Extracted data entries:
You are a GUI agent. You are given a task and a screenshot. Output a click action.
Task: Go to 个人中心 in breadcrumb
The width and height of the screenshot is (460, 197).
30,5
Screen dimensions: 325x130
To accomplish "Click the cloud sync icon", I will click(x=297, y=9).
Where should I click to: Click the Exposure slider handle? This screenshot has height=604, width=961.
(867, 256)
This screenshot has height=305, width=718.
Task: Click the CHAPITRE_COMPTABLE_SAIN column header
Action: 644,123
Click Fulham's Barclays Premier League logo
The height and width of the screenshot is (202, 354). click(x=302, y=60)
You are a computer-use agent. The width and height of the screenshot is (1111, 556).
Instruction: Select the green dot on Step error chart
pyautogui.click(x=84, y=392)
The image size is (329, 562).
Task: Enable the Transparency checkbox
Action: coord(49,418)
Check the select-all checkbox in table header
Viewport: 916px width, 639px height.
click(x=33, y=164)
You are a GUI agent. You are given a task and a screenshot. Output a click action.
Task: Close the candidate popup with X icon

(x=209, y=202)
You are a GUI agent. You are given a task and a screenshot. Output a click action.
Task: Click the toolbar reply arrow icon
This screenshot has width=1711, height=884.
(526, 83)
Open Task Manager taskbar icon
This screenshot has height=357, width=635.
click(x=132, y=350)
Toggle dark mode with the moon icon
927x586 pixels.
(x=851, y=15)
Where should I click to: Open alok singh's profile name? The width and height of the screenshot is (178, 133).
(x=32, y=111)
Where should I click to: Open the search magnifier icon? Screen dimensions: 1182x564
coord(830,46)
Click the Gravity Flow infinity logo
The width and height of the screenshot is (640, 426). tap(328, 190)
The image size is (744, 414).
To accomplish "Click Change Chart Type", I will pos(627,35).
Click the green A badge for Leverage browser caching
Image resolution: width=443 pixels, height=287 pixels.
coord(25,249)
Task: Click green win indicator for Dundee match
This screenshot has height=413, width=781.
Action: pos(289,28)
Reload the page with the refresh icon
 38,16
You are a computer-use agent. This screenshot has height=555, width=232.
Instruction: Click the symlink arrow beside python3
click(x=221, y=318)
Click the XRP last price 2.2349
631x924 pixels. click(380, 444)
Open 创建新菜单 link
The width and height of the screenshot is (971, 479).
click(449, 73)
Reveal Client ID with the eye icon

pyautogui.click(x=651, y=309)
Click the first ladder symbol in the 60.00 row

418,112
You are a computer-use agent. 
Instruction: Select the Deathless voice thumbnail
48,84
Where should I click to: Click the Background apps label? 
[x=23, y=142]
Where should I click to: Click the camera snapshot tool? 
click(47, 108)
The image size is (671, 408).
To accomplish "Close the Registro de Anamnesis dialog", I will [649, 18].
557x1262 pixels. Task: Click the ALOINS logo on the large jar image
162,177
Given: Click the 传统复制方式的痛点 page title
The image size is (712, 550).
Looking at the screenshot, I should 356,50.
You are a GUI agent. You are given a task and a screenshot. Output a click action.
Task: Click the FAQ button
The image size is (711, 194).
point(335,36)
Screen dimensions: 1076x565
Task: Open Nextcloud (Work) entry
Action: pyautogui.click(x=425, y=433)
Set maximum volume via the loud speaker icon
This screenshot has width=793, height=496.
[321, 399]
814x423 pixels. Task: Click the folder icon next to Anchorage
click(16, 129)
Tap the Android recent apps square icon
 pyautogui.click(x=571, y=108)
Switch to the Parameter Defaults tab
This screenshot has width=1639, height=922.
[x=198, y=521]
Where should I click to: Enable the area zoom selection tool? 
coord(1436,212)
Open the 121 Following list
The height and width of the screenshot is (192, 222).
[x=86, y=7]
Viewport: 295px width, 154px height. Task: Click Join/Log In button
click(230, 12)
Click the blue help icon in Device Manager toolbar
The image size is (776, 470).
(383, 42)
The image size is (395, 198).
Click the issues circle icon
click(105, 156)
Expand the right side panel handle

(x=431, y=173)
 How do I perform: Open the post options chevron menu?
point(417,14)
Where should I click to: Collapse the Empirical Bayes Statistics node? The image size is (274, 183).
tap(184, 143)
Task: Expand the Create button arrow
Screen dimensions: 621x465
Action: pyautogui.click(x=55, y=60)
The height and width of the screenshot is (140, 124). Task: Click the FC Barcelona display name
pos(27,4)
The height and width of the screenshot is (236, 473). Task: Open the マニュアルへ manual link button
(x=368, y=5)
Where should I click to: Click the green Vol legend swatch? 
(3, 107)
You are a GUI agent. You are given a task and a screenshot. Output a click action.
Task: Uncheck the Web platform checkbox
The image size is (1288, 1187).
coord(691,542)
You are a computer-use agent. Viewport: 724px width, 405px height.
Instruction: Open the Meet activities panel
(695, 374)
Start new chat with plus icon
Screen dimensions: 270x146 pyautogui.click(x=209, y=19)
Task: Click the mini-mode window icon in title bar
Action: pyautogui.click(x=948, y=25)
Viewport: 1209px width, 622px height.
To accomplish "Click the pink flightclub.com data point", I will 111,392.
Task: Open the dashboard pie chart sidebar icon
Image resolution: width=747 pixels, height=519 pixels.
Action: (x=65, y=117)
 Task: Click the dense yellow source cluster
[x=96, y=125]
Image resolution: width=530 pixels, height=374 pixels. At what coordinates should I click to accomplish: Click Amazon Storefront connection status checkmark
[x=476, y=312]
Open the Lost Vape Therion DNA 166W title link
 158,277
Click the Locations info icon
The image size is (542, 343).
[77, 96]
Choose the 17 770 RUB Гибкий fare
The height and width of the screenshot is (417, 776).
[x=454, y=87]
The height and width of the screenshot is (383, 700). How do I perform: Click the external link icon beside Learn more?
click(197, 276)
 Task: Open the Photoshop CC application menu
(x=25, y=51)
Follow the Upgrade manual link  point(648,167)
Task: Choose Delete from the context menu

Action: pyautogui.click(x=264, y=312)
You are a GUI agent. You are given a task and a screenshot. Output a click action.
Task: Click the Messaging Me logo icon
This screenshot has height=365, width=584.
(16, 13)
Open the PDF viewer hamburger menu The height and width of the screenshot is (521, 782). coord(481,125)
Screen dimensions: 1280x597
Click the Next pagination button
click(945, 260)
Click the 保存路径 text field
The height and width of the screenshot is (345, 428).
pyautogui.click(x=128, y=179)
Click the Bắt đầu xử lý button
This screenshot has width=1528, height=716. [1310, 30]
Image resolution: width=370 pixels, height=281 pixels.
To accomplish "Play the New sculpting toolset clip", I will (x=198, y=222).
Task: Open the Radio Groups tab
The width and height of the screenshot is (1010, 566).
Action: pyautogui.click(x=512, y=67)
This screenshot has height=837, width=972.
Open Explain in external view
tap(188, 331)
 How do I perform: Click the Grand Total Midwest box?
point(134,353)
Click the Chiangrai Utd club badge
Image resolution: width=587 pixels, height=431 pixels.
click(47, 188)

• [BRIEF]: Select every line of the entries above that contains the word "Enable".

• [EXPECTED ANSWER]:
Task: Enable the Transparency checkbox
Where should I click to: Enable the area zoom selection tool? 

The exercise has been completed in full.